According to the UIC report, since 2016, there has been a sharp increase in opioid overdose mortality rates among Black residents in Cook County, specifically in middle-aged men aged 35 to 64. This group has a mortality rate three times higher than other demographics.

CCDPH Opioid Epidemic Report 2.18.21 (1) by DePaulia on Scribd

In Chicago, these overdose deaths are concentrated primarily on the city’s West Side, which as the CDPH report states is home to a little less than half of Chicago’s Black population. An analysis of the CDPH mid-year report found that Humboldt Park had the highest number of overdoses in the city followed by West Garfield Park. 

In Chicago, nearly 60 percent of fatal overdoses have occurred in Black individuals even though they make up less than a third of the city’s population. 

Although the purchase and use of illicit drugs is not uncommon in older adults, prescription drugs continue to pose a major threat to older individuals.

“One of the things that the opiate [crisis] has told us is that really, people who have chronic pain shouldn’t be prescribed opiates long term because they will get addicted,” said Richard J. Miller, professor of pharmacology and psychiatry and behavioral science at Northwestern University.

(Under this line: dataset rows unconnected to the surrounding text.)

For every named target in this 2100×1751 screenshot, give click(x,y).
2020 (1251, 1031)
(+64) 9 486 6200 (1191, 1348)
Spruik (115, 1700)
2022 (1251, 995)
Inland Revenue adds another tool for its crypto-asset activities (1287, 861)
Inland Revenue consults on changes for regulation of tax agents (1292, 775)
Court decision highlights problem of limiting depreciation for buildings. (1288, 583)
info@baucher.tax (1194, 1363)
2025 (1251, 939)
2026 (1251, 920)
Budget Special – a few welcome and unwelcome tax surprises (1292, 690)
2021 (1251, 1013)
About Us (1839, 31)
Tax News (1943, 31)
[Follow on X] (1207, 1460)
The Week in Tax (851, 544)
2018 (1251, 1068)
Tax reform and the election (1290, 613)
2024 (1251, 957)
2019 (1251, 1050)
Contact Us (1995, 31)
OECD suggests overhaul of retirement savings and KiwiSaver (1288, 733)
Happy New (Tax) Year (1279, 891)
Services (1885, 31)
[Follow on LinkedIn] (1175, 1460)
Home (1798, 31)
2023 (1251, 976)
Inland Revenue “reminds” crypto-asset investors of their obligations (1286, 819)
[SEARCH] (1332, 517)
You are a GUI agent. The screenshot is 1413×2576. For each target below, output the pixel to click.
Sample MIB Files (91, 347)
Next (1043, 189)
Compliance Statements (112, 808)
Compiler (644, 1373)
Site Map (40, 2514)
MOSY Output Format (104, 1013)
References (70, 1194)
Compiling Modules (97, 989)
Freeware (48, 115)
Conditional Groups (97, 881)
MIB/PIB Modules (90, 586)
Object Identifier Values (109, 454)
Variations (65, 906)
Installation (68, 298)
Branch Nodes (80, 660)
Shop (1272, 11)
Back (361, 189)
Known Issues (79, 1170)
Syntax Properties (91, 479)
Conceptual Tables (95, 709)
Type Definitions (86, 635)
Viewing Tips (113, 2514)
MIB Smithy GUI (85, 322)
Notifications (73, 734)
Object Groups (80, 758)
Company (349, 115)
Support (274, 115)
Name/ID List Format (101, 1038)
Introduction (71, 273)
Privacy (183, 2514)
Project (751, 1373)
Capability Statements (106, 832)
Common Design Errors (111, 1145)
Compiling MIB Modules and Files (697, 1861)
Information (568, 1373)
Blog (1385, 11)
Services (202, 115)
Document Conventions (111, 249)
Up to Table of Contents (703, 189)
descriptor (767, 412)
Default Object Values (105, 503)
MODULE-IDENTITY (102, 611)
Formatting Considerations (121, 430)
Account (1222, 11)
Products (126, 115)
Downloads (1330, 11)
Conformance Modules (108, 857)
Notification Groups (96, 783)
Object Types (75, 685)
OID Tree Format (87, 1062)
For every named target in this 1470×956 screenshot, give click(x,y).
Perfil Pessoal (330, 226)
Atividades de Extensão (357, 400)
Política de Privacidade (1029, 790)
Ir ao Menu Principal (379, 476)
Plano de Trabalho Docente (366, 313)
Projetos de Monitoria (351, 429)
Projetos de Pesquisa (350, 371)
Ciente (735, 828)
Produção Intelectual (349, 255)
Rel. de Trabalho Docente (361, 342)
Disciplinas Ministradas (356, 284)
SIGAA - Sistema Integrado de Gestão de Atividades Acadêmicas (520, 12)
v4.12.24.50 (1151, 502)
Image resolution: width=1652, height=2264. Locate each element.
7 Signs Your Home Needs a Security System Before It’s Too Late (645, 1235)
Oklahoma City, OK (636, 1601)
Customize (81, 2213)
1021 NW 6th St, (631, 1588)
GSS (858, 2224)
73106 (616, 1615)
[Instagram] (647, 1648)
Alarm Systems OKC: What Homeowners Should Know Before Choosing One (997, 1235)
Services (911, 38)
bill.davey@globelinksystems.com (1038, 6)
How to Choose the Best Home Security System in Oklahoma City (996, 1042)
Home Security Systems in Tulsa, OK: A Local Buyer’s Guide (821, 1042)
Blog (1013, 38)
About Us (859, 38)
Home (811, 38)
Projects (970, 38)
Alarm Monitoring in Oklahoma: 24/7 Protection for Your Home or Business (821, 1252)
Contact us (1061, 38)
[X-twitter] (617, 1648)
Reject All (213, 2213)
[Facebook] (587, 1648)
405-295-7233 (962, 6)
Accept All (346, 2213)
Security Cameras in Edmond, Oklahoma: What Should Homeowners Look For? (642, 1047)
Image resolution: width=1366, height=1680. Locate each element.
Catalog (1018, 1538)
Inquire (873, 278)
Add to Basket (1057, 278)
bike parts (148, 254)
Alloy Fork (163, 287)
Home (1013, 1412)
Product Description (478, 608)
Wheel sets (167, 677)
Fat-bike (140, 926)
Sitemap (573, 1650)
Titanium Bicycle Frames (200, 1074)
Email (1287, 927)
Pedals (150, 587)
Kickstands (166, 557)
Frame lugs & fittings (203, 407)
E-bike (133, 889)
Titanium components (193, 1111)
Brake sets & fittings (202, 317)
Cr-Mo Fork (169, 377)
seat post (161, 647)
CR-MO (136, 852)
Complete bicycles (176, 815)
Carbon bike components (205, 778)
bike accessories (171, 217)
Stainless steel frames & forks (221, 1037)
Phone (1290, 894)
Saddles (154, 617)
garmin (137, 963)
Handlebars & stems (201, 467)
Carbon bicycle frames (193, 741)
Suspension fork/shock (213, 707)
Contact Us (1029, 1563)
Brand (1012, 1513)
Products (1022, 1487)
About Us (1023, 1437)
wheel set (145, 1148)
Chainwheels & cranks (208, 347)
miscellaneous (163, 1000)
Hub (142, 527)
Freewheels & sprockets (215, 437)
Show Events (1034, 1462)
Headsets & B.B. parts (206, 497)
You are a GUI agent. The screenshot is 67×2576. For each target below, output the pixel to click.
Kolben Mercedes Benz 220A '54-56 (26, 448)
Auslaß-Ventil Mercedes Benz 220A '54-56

Though prescription opiates are what initially sparked the opioid crisis, currently, illicitly manufactured fentanyl is the No.1 driver in overdose deaths in the United States. Data from the CDPH mid-year report found that synthetic opioids like fentanyl were involved in 82 percent of overdose deaths in Chicago in 2020. This was a 56 percent increase from 2019.

Right now, researchers and activists like Mason and Scott believe the opioid crisis is going to worsen before it gets better. However, amidst the rise in deadly overdose deaths, innovative strategies to reverse the mortality curve are being taken into consideration.

In several cities across the country, including Denver, Philadelphia, New York and Chicago, proposals for supervised consumption sites have been brought to city councils and legislation. These are facilities that are staffed with nurses, counselors and trained overdose responders who supervise people using drugs on-site. More than that, these facilities provide health care services that engage people using drugs, they are critical points of care.

According to Changing The Narrative, a network of reporters, researchers and scholars who work to provide humane and accurate information on drug-related news, harm reduction models — including safer consumption sites, free HIV testing, medication-assisted treatment and many more strategies — work to reduce stigmas, misinformation and harm associated with drug use while also working to reduce the number of overdose deaths.

“Harm reduction is all around us, we’ve agreed on it except when it comes to certain classes of people, like people who use drugscertain kinds of drugs,” Scott said. “Research has demonstrated that all kinds of harm reduction intervention actually are effective, they produce appreciable behavior change and they reduce death.”